I truly had no idea what kind of yoga I was in for. Something told me I was in for a treat.
The music went off. The room went dead silent. The instructor casually walked in. She explained she was subbing for the usual teacher, which makes me feel at ease, because it’s not what the others had expected, so we were all new in some way.
She has us begin in sukhasana (easy pose). She cues our breath. We “Aum” in unison for 3 times, (I hadn’t been in a class with Aum in a long time, this was extra special).
The music never comes back on. We begin. She starts calling out postures… in Sanskrit (it’s a good thing I study them in sanskrit). No transitional cues, minimal English translation of the asana.
“Holy f*ck, is this yoga Heaven?” My brain is immediately dancing and singing.
It was up to us to find our way.
We did every posture imaginable.
She opened us up for every possibility.
She left everything to our imagination.
People were falling out left and right and stumbling right back in.

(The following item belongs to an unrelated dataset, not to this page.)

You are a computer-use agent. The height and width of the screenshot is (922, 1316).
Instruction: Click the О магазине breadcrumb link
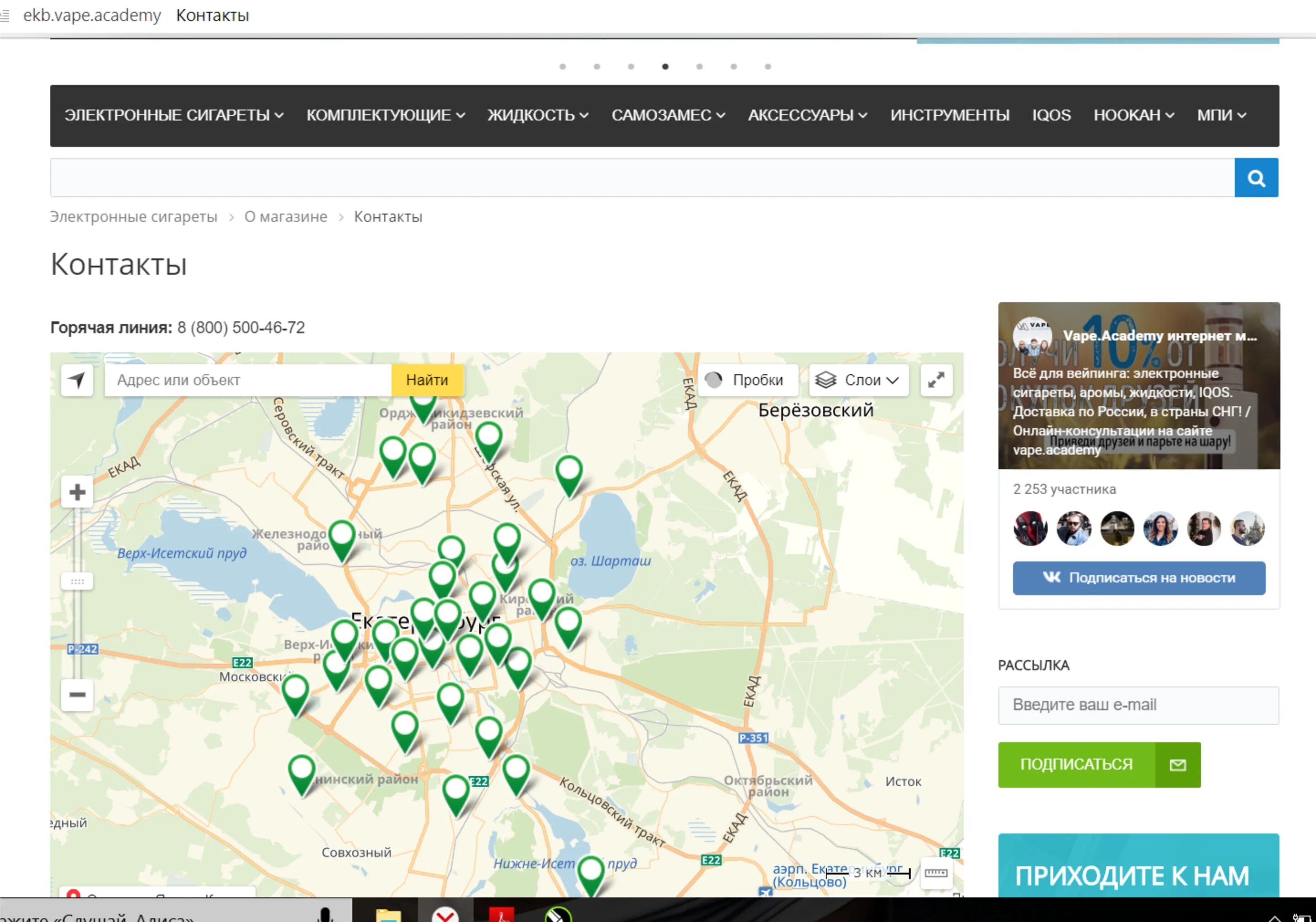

She focused on talking about ahimsa, but never once uttered a transitional word or phrase from posture to posture. All you could hear was breathing and her voice. The sounds of shifting and adjusting. Nervous giggles. Grunts and groans. Blocks and straps moving. I couldn’t see the people around me because the focus required was so intense. I could see her feet as she walked by. A sweaty blur of unpainted toes and olive green leggings. The smell of people became over powering. It was silent and raucous all at the same time. That creaky wooden floor was bathed in our sweat and tears by the time she was done with us.
I found my yoga. All of it—not just the asana. All of Patanjali’s eight-fold path was thrown at my sweaty feet in that class. This class showed me who I wanted to be as an instructor. Simply a conductor for people to find their yoga song. I don’t need to tell them how to get there, I just need to give them the instrument. The tool. It belongs to them and only they know how to play it.
I don’t know if anyone else walked out of that particular class a changed yogi.
Which leads me to advice for all us yogis. It doesn’t matter if it is your first class or your thousandth class, one person or 100 people—always lead your students as if you are renewing their yoga spirit.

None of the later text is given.